** Opening Given text block **

You can also add the verbose parameter to any kubectl command.

kubectl -v=9 get pods
Recreating the image pull secret
If your Docker registry secret expires, you can delete the secret and re-create it:
oc delete secret admin.registrykey -n <namespace>
oc create secret docker-registry admin.registrykey --docker-server=image-registry.openshift-image-registry.svc:5000 --docker-username=kubeadmin --docker-password=$(oc whoami -t)
Applying changes by restarting pods
In some cases, changes that you make in the custom resource YAML by using the operator or directly in the environment are not automatically propagated to all pods. For example, modifications to data source information or changes to Kubernetes secrets are not seen by running pods until the pods are restarted.

If changes applied by the operator or other modifications that are made in the environment do not provide the expected result, restart the pods by scaling the impacted deployments down to 0 then up to the number that you want to have Kubernetes (OpenShift) terminate the existing pods and create new ones.

Directory mount failure prevents pod readiness
If a pod stays in a CreateContainerError state, and the description of the problem includes similar text to the following message then remove the failing mounted path.
Warning  Failed  43m  kubelet  Error: container create failed: time="2021-03-03T07:26:47Z" level=warning msg="unable to terminate initProcess" error="exit status 1"

** Closing Given text block **
** Opening Data extract block **

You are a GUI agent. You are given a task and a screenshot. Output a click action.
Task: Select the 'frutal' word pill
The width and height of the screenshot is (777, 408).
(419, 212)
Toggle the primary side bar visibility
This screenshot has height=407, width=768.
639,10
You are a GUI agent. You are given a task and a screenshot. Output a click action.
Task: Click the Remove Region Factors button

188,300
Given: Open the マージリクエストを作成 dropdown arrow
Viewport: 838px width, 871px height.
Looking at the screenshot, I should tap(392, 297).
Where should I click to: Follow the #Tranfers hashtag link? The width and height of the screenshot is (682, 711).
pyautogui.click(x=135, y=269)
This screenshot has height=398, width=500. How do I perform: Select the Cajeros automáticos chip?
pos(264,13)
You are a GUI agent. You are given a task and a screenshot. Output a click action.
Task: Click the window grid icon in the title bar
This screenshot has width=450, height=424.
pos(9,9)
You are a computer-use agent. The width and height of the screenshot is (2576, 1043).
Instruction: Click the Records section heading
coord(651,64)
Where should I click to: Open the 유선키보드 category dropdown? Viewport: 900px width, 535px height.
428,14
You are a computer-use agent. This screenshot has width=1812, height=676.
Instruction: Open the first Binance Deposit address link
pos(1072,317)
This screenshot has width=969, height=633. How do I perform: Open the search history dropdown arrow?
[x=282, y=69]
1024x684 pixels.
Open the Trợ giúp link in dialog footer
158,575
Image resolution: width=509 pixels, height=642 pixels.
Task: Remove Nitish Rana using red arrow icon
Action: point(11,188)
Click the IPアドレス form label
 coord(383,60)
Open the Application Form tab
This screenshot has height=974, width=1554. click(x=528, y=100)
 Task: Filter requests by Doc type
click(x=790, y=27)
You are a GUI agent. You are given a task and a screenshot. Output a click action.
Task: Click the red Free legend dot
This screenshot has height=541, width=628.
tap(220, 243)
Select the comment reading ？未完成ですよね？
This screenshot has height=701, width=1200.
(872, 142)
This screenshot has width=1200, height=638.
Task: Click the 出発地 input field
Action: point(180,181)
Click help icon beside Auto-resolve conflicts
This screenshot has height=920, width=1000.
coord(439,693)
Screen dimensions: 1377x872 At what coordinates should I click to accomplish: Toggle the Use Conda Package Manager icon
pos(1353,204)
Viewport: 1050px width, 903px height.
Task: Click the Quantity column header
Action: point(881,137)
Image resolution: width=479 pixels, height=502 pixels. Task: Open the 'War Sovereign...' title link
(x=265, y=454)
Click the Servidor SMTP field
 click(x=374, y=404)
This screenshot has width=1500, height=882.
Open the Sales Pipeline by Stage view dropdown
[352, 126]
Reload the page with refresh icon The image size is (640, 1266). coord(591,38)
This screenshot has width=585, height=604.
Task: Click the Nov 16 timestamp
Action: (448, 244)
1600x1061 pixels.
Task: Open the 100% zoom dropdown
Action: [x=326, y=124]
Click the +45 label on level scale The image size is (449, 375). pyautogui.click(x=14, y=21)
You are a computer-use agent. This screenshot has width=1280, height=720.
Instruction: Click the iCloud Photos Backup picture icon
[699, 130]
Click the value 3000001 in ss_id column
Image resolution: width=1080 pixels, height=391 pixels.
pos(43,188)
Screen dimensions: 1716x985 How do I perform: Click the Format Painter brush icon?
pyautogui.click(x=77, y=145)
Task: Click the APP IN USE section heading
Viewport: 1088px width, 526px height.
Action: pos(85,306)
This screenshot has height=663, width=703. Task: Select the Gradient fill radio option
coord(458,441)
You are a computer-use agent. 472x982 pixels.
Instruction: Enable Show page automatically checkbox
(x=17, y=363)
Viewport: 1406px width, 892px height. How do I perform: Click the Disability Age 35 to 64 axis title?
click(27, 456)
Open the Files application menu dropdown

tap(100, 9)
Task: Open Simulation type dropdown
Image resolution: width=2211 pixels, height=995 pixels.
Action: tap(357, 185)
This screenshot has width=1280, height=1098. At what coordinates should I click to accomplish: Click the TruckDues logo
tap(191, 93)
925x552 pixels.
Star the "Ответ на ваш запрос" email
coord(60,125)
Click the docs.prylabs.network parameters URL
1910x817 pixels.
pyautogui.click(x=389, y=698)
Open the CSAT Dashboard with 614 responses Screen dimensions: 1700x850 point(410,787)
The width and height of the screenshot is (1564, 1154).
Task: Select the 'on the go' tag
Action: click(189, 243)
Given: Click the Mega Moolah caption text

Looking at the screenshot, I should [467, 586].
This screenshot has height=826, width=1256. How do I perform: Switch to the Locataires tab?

** Closing Data extract block **

[Activities]
1. According to the troubleshooting text, why should pods be restarted by scaling the impacted deployments down to 0 and then back up?
2. Answer these questions from the troubleshooting text:
(a) What parameter can be added to any kubectl command?
(b) What can you do if your Docker registry secret expires?
(c) In what state does a pod stay when a directory mount failure prevents its readiness?

[Per-task outputs]
1. Some changes, such as modifications to data source information or to Kubernetes secrets, are not seen by running pods until those pods are restarted. Scaling the deployments down to 0 and back up makes Kubernetes (OpenShift) terminate the existing pods and create new ones, so the changes take effect.

2.
(a) The verbose parameter, as in kubectl -v=9 get pods.
(b) Delete the secret and re-create it.
(c) CreateContainerError.